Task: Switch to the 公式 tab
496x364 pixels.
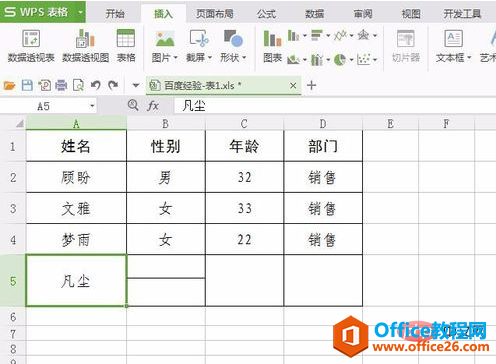Action: [266, 14]
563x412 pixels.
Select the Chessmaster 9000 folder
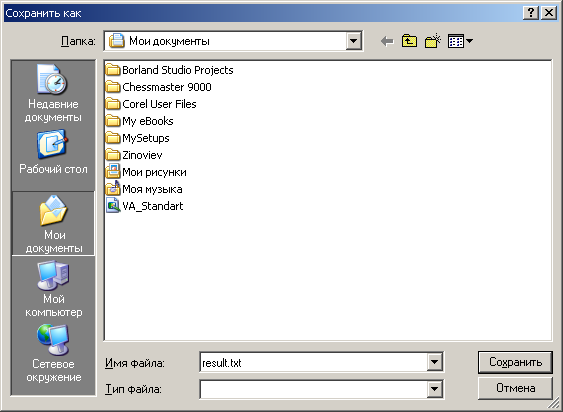click(159, 87)
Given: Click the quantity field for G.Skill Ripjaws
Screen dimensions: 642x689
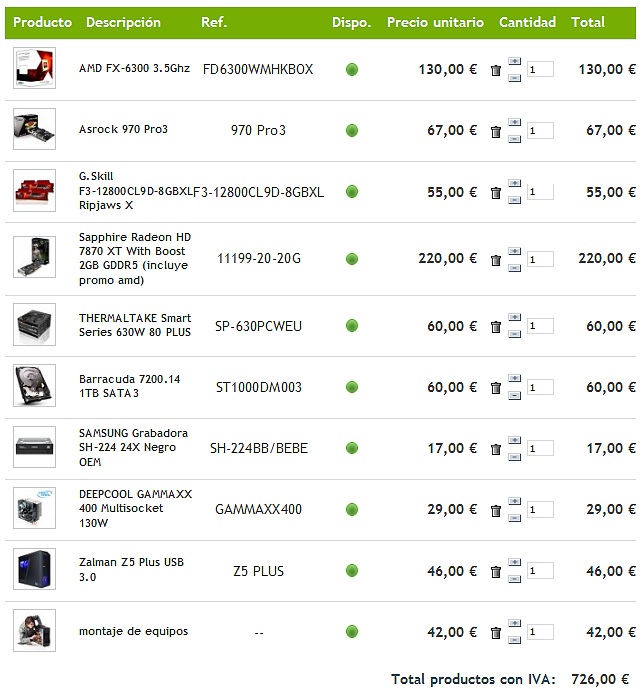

..........

[Exercise goal]
Give back only the lines from the one that carries "Given: Click the" through the final line above, both included. Drop all pictures.

[Completed exercise]
Given: Click the quantity field for G.Skill Ripjaws
Screen dimensions: 642x689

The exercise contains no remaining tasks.